## Description of the task
Please restate word for word each line from the one containing "You are a computer-use" to the last line of the records below, and drop the pictures.

## Available records
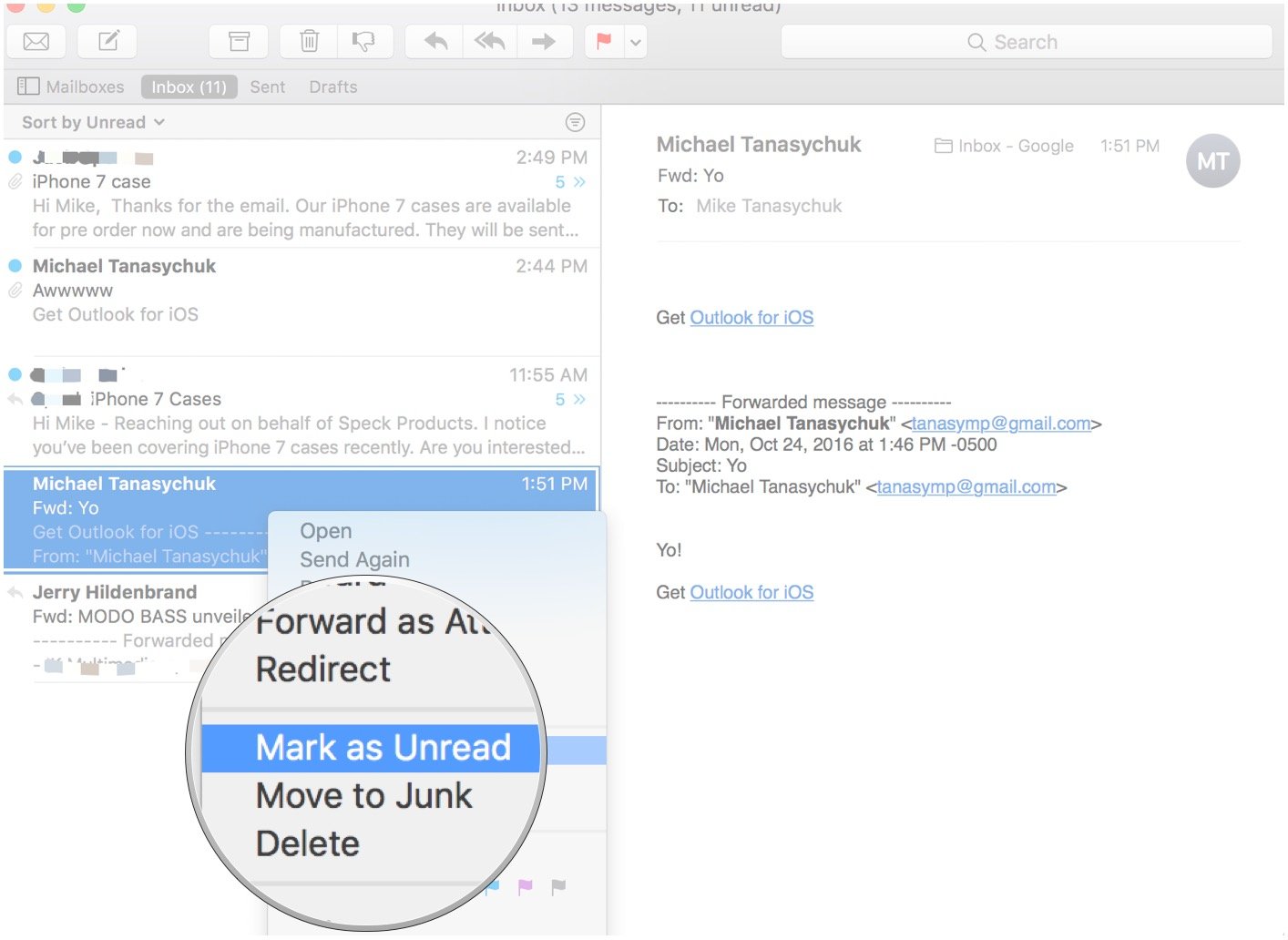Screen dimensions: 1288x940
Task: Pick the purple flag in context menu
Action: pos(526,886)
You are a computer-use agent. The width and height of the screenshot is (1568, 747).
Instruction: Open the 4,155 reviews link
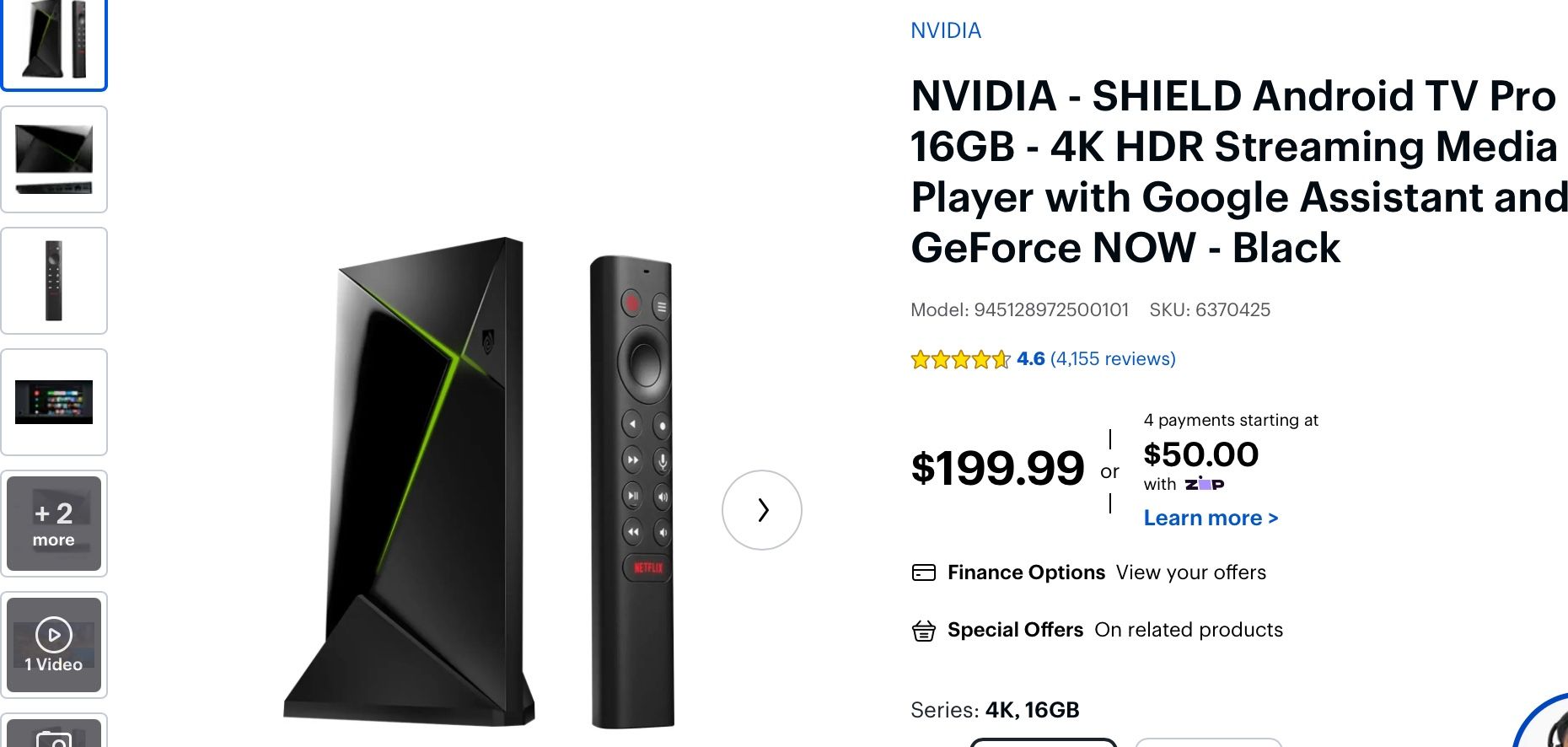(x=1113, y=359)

## Exercise response
You are a computer-use agent. The width and height of the screenshot is (1568, 747).
Instruction: Open the 4,155 reviews link
(x=1113, y=359)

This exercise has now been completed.